[BEGIN Entries supplied]

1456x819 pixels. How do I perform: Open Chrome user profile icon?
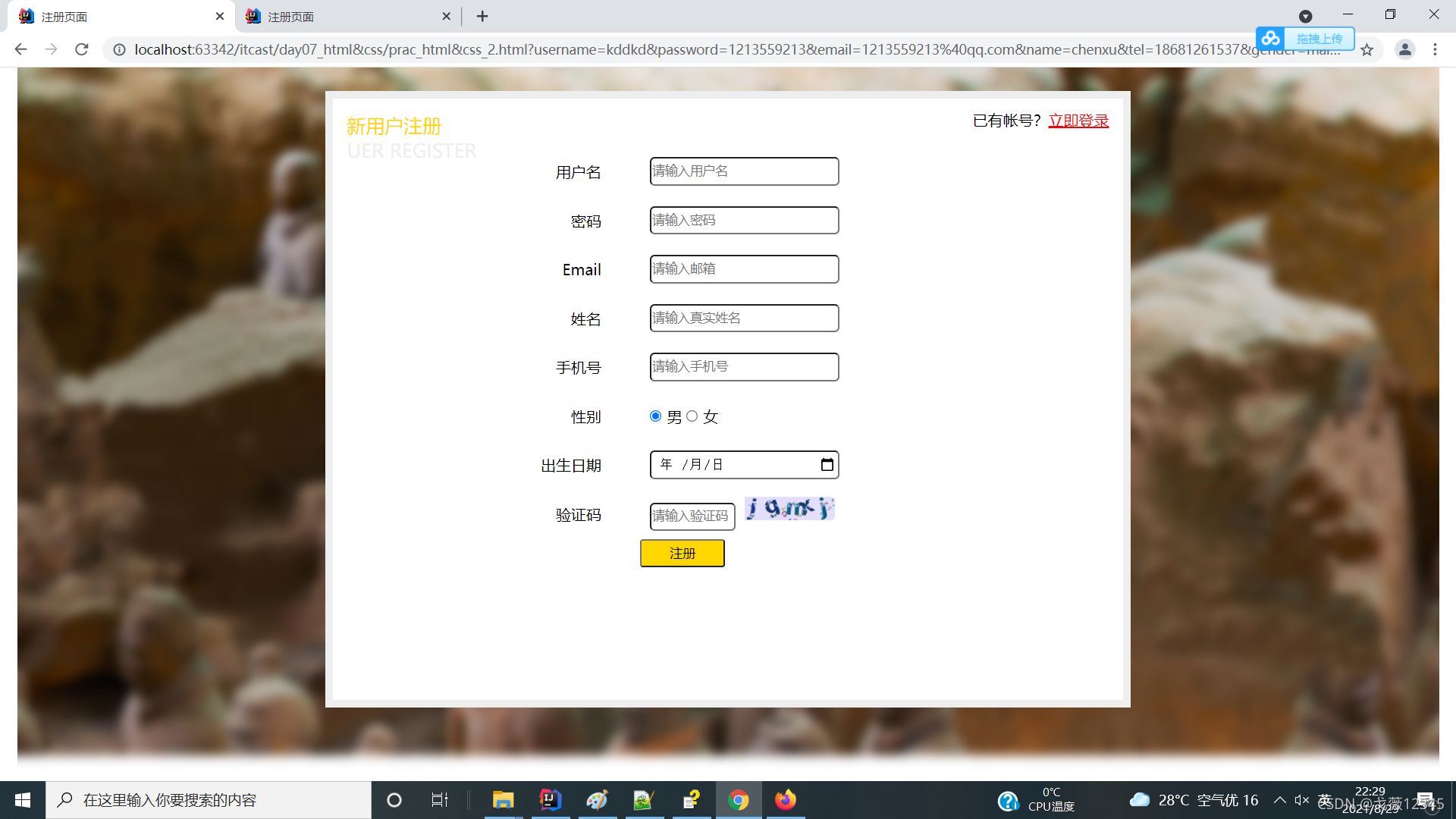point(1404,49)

[END Entries supplied]
[BEGIN Entries supplied]

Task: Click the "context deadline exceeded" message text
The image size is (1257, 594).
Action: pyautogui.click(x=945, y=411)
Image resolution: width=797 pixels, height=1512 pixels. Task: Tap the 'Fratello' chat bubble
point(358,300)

[END Entries supplied]
[BEGIN Entries supplied]

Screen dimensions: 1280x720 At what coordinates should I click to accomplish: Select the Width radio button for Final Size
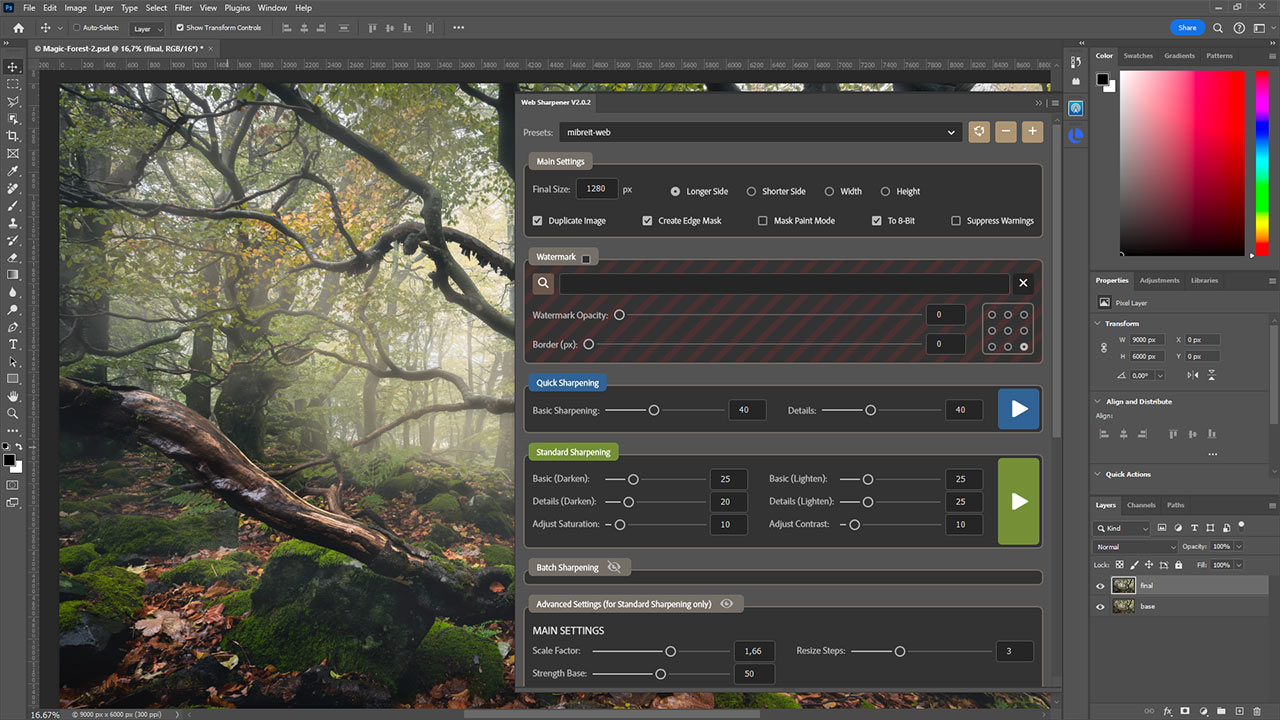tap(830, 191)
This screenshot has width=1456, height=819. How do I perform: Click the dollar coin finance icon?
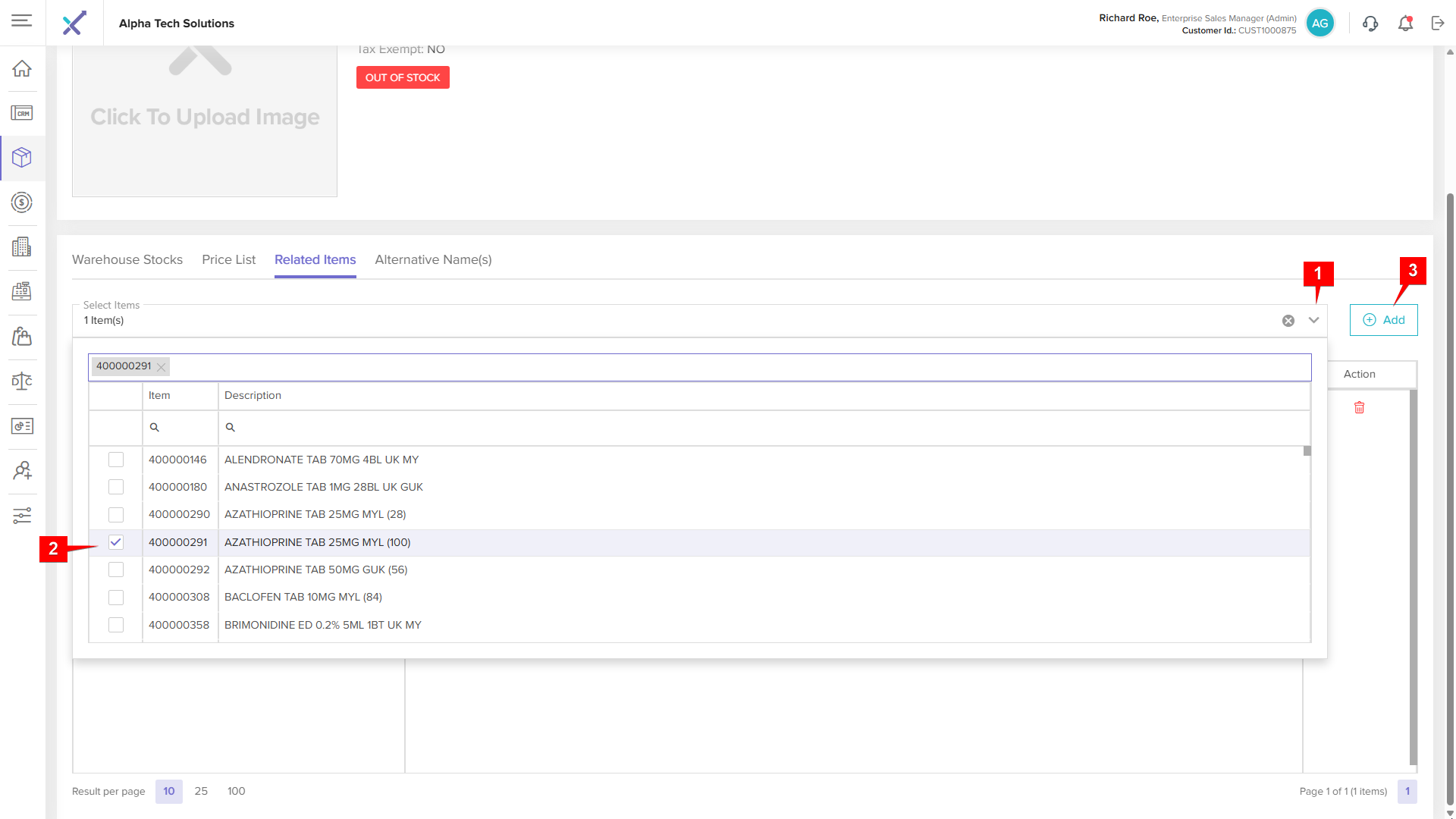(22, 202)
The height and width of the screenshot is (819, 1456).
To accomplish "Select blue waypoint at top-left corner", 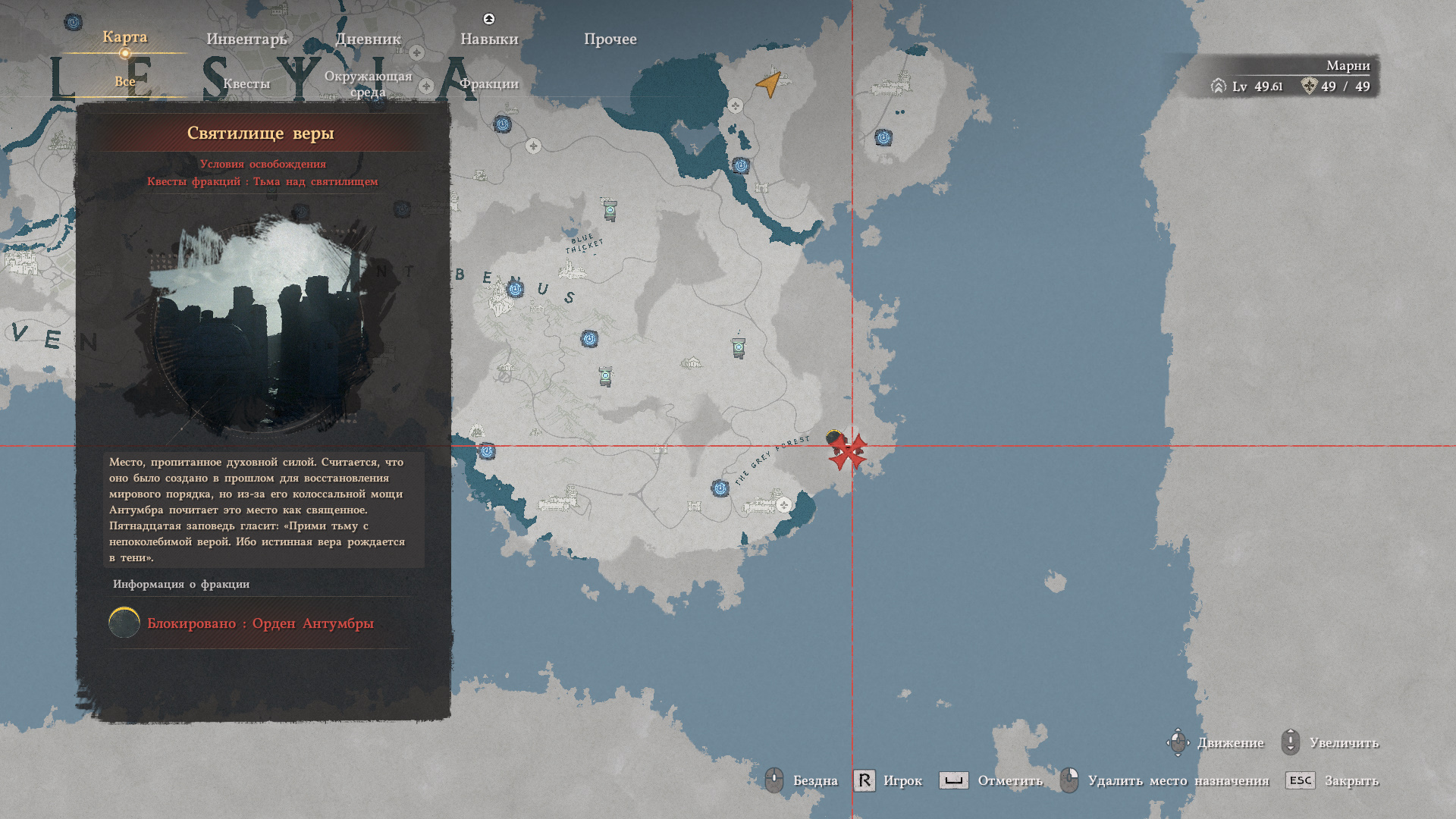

[END Entries supplied]

Do this => Copy word for word the entries that begin at the line containing "This screenshot has" and end after the line containing "blue waypoint at". Leave the pictures out of your copy.

Exercise answer =>
This screenshot has width=1456, height=819. How do I perform: Click the dollar coin finance icon?
(22, 202)
The height and width of the screenshot is (819, 1456).
To accomplish "Select blue waypoint at top-left corner", 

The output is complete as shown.